Material provided Block Start

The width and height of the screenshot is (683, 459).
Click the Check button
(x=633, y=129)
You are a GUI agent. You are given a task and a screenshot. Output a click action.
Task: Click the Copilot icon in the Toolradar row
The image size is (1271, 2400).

Material provided Block End

**Work order**
Report all lines of the material that contain the word "screenshot".

**Final answer**
The width and height of the screenshot is (683, 459).
You are a GUI agent. You are given a task and a screenshot. Output a click action.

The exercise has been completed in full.